Design-based Supervised Learning (DSL) framework in Python

These details have not been verified by PyPI

Project links

Development Status
- 3 - Alpha
Intended Audience
- Science/Research
Operating System
- OS Independent
Programming Language
- Python :: 3
Topic
- Scientific/Engineering

Project description

DSL-Kit: Design-based Supervised Learning (Python)

Repository Overview

This repository hosts parallel implementations of the Design-based Supervised Learning (DSL) framework in Python. Special thanks to Chandler L'Hommedieu for his help with the ideation and implementation of the Python version.

The primary goal of the Python implementation was to create a version that closely mirrors the statistical methodology and produces comparable results to the established R package, originally developed by Naoki Egami.

DSL combines supervised machine learning techniques with methods from survey statistics and econometrics to estimate regression models when outcome labels are only available for a non-random subset of the data (partially labeled data).

Original R Package Documentation

For the theoretical background, detailed methodology, and original R package usage, please refer to the original package resources:

Package Website & Vignettes: http://naokiegami.com/dsl
Original R Package Repository: https://github.com/naoki-egami/dsl

Installation

Prerequisites

Python 3.9+
pip (Python package installer)

From PyPI

pip install dsl_kit

From Source

Clone the repository:

git clone https://github.com/Enan456/dsl-python.git
cd dsl-python

Create a virtual environment (recommended):

python -m venv .venv
source .venv/bin/activate  # On Windows use `.venv\Scripts\activate`

Install in development mode:
```
pip install -e .
```

Usage

The core estimation function is dsl.dsl(). Here's a basic example:

import pandas as pd
from patsy import dmatrices
from dsl_kit.dsl import dsl

# Prepare your data
# Your data should have:
# - outcome variable (y)
# - predictor variables (X)
# - labeled_ind: binary indicator for labeled data (1) or unlabeled data (0)
# - sample_prob: sampling probability for each observation

# Define your model formula
formula = "y ~ x1 + x2 + x3"

# Prepare design matrix (X) and response (y)
y, X = dmatrices(formula, data, return_type="dataframe")

# Run DSL estimation
result = dsl(
    X=X.values,
    y=y.values.flatten(),  # Ensure y is 1D
    labeled_ind=data["labeled"].values,
    sample_prob=data["sample_prob"].values,
    model="logit",  # Use "logit" for binary outcomes, "lm" for continuous
    method="logistic"  # Use "logistic" for logit, "linear" for lm
)

# Access results
print(f"Convergence: {result.success}")
print(f"Iterations: {result.niter}")
print(f"Coefficients: {result.coefficients}")
print(f"Standard Errors: {result.standard_errors}")

For a complete example using the PanChen dataset, see the tests directory.

ELI5

Imagine you have a large dataset of images, but only a few of them are labeled with their contents.
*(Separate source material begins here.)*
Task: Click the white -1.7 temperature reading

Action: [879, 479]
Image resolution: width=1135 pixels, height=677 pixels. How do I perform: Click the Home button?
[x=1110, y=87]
DSL is like having a smart algorithm that can learn from the labeled images to predict the contents of the unlabeled ones. It uses patterns and features from the known data to make educated guesses about the unknown data, helping you understand the entire dataset better. DSL is particularly useful when working with synthetic data, where you can generate additional labeled examples to improve the model's performance.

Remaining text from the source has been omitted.